RÓWNOŚĆ PO DŹWIERZUCKU

Mieszkaniec nie zgadza się z tym stanowiskiem. Złożył już od niego odwołanie do Samorządowego Kolegium Odwoławczego. Najbardziej bulwersuje go nierówne traktowanie osób prowadzących w gminie działalność gospodarczą. - Nie trzeba daleko szukać, by gołym okiem zauważyć, że w centrum Dźwierzut sprzedaje się alkohol tuż obok ośrodka kultury czy biblioteki, czego także zabrania uchwała – mówi pan Piotr. Rzeczywiście – w stolicy gminy bez problemu można wskazać większe i mniejsze sklepy oferujące mocne trunki. Ich odległość od wymienionych instytucji kultury z pewnością nie przekracza przepisowych 50 metrów. Najlepszym przykładem jest choćby sklep GS-u sąsiadujący z GOKSiR oraz biblioteką. Prezes, a zarazem radny gminny Jerzy Kilijański tłumaczy, że pozwolenie na sprzedaż alkoholu otrzymał już bardzo dawno temu. - Kiedy my dostawaliśmy koncesję, obowiązywały inne przepisy – mówi prezes, przyznając, że przy odnawianiu pozwoleń nikt nie zwracał uwagi na odległość do placówek kultury. - Być może coś przegapiono – mówi Kilijański.

WÓJT SAM SOBIE OPINIUJE?

Kontrowersje budzi również przewodniczenie przez Czesława Wierzuka komisji antyalkoholowej. W myśli przepisów powołuje ją właśnie wójt, burmistrz czy prezydent miasta. To GKRPA opiniuje wnioski o koncesje wydawane przez włodarzy.

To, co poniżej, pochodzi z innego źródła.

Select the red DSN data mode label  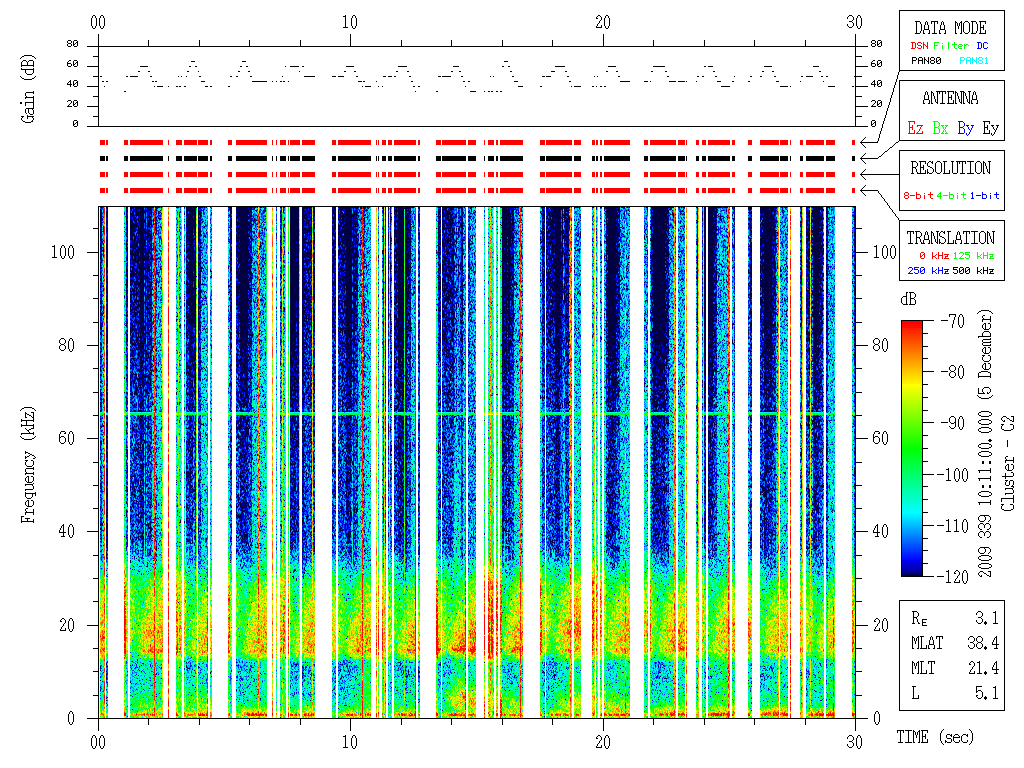919,46
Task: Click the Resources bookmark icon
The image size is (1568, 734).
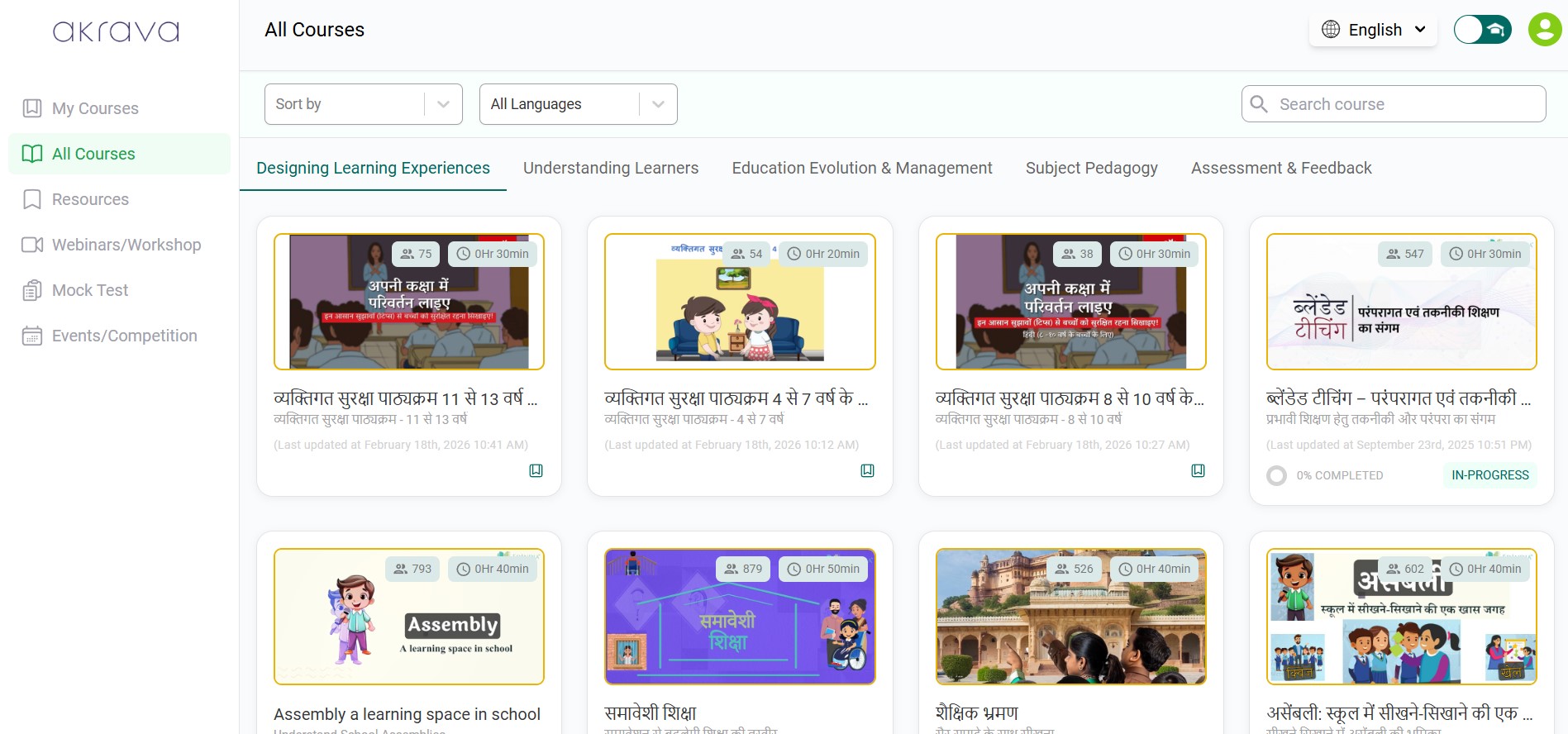Action: [32, 199]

W przypadku Dźwierzut wygląda więc na to, że wójt sam siebie powołał do komisji i sam ze sobą konsultuje udzielanie pozwoleń. Co prawda przepisy wprost tego nie zabraniają, ale większość samorządów stara się unikać podobnych sytuacji. Jak sprawdziliśmy, w powiecie szczycieńskim łączenie funkcji wójta i przewodniczącego komisji antyalkoholowej ma miejscy tylko w Dźwierzutach. W zeszłym roku podobną sprawę badał Naczelny Sąd Administracyjny w odniesieniu do wójta gminy Lutomiersk. NSA, podtrzymując wyrok sądu niższej instancji uznał, że orzeczenie o powołaniu komisji zostało wydane z naruszeniem prawa, ponieważ wójt sam siebie ustanowił przewodniczącym. (…) sprzeczność między wykonywaniem funkcji wójta, do którego zadań należy między innymi wydawanie zezwoleń na sprzedaż alkoholu a „byciem” członkiem i przewodniczącym gminnej komisji rozwiązywania problemów alkoholowych - wydającej opinie w poprzedzającym etap decyzyjny postępowaniu administracyjnym jest ewidentna” - czytamy w uzasadnieniu orzeczenia. Jak dowiedzieliśmy się jednak w Wydziale Informacji Sądowej NSA w Warszawie, stanowisko to jest wiążące tylko dla konkretnego przypadku badanego przez sąd. - Jeżeli w innych gminach panuje podobna sytuacja, to zarządzenie o powołaniu komisji podlega zaskarżeniu na zasadach ogólnych. Można przy tym powołać się na stanowisko NSA wskazujące na zakaz łączenia funkcji wójta i przewodniczącego – informuje Agnieszka Jendrzejewska, starszy asystent sędziego w Wydziale Informacji Sądowej NSA.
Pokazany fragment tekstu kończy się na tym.